# Text segment:
— Begin —

The hydrodesulphurization catalysts of the invention are catalysts comprising at least one group VIB element and at least one group VIII element on a suitable support. The group VIB element or elements is/are preferably selected from molybdenum and/or tungsten and the group VIII element or elements is/are preferably selected from nickel and/or cobalt. The catalyst support is normally a porous solid selected from the group formed by: aluminas, silica, silica alumina or titanium or magnesium oxides used alone or as a mixture with alumina or silica alumina. It is preferably selected from the group formed by: silica, the transition aluminas and silica aluminas; more preferably, the support is essentially constituted by at least one transition alumina, i.e., it comprises at least 51% by weight, preferably at least 60% by weight and more preferably at least 80% by weight, or even at least 90% by weight of transition alumina. Optionally, it can be exclusively constituted by a transition alumina.
The specific surface area of the support of the invention is generally less than about 200 m2/g, preferably less than 170 m2/g and more preferably less than 150 m2/g or even less than 135 m2/g. The support can be prepared using any precursor, any preparation method and any forming tool that is known to the skilled person.
The catalyst of the invention can be prepared using any technique that is known to the skilled person, in particular by impregnating the group VIII and VIB elements onto the selected support. Said impregnation can, for example, be carried out in a manner that is known as dry impregnation to the skilled person, in which just the desired quantity of the elements is introduced in the form of soluble salts into the selected solvent, for example demineralized water, to fill the pores of the support as exactly as possible. The support filled by the solution is then preferably dried.

— End —

# Recorded information:
— Begin —

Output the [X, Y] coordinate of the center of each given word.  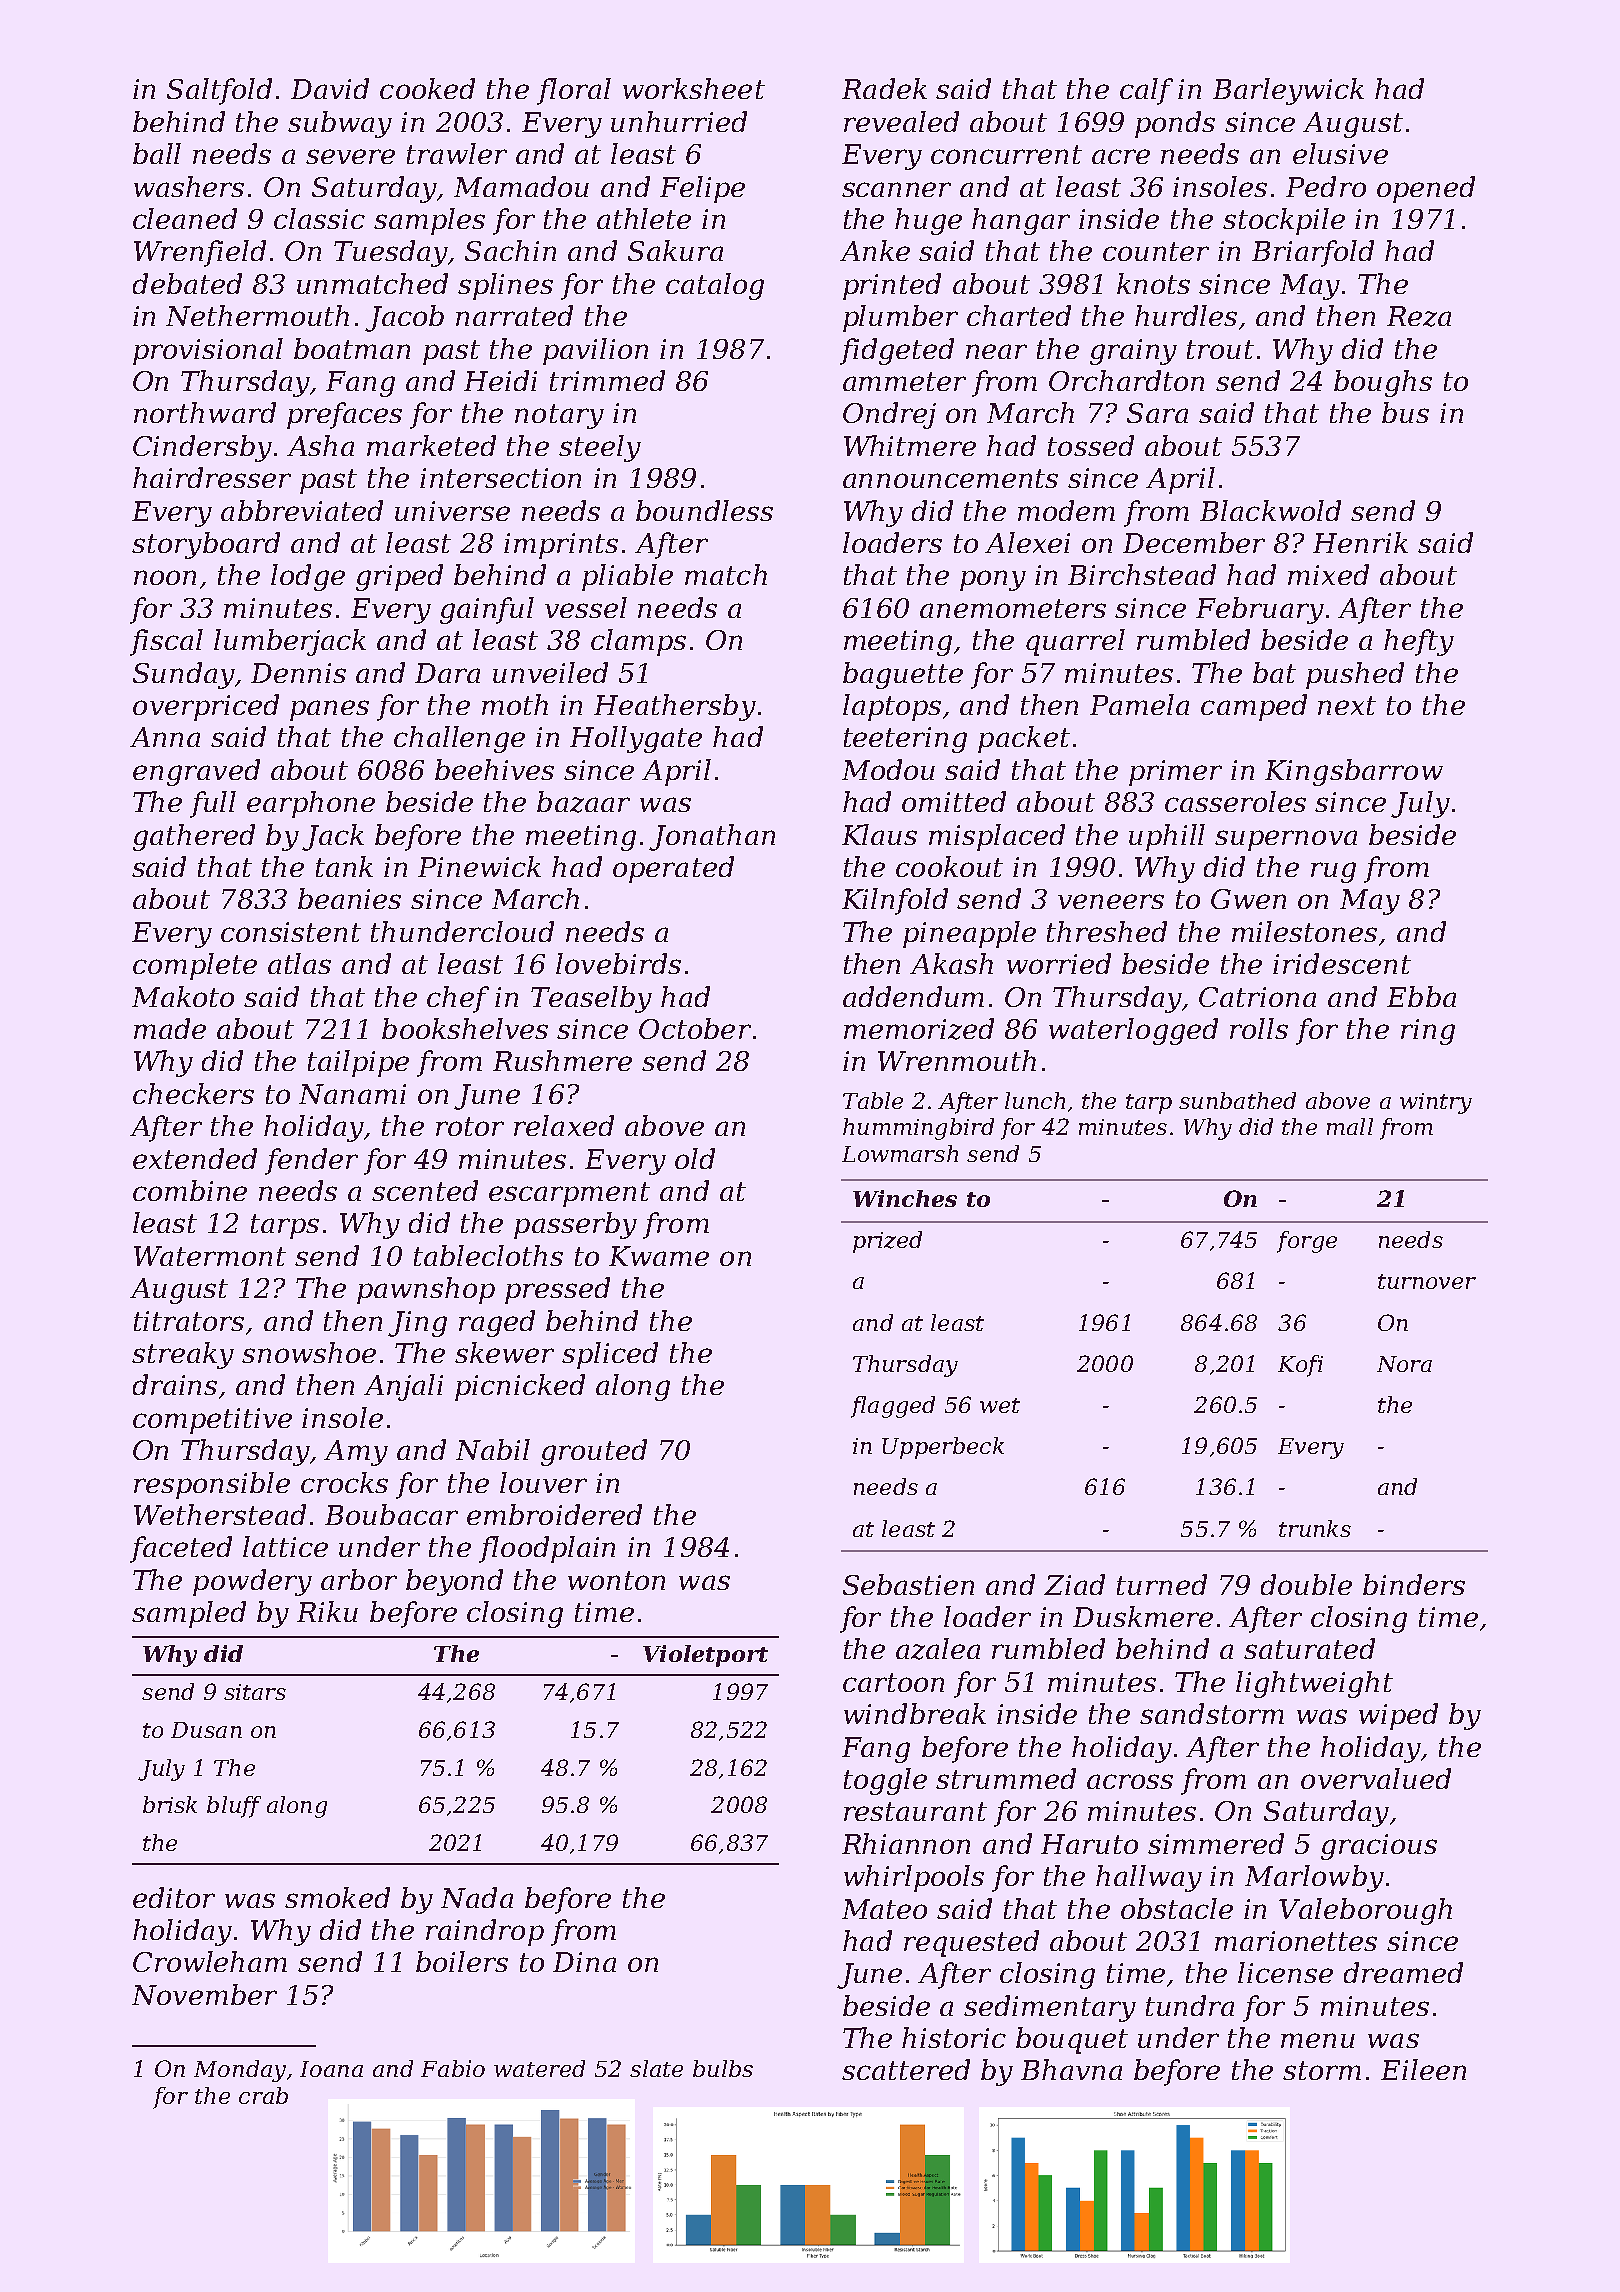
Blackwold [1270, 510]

— End —

# Complete the following:
A: In the text on hydrodesulphurization catalysts, which group VIII elements are preferred?
B: Proceed with the text on hydrodesulphurization catalysts, picking up after its final sentence.

# Expected responses:
A: Nickel and/or cobalt.

B:
After introducing the group VIII and VIB elements and optional forming of the catalyst, it undergoes an activation treatment. Said treatment is generally intended to transform the molecular precursors of the elements into the oxide phase (for example MoO3). In that case, it is an oxidizing treatment, but direct reduction can also be carried out. In the case of an oxidizing treatment, also known as calcining, this is generally carried out in air or diluted oxygen, and the treatment temperature is generally in the range 200° C. to 550° C., preferably in the range 300° C. to 500° C. A reducing treatment is generally carried out in pure or, as is preferable, diluted hydrogen, and the treatment temperature is generally in the range 200° C. to 600° C., preferably in the range 300° C. to 500° C.
Examples of salts of group VIB and VIII metals that can be used in the process of the invention are cobalt nitrate, aluminium nitrate, ammonium heptamolybdate and ammonium metatungstate. Any other salt that is known to the skilled person having sufficient solubility and which will decompose during the activation treatment can also be used.
The catalyst is normally used in the sulphide form obtained after heat treatment in contact with a decomposable organic sulphur-containing compound that generates H2S or obtained directly by contact with a stream of gaseous H2S diluted in H2. This step can be carried out in situ or ex situ (within or outside the reactor) with respect to the hydrodesulphurization reactor at temperatures in the range 200° C. to 600° C., more preferably in the range 300° C. to 500° C.
The density of the group VIB elements (chromium, molybdenum, tungsten) in the catalysts of the invention is in the range 4×10−4 to 36×10−4 g of the group VIB element oxide per m2 of support, preferably in the range 4×10−4 g to 16×10−4 of group VIB element oxide per m2 of support, and more preferably in the range 7×10−4 g to 15×10−4 g of the group VIB element oxide per m2 of support. The specific surface area of the support generally must not exceed about 200 m2/g, and preferably must be less than 170 m2/g, more preferably less than 150 m2/g, still more preferably less than 135 m2/g.
It should be noted that the two criteria must generally be satisfied simultaneously, as a synergistic effect exists between said two parameters.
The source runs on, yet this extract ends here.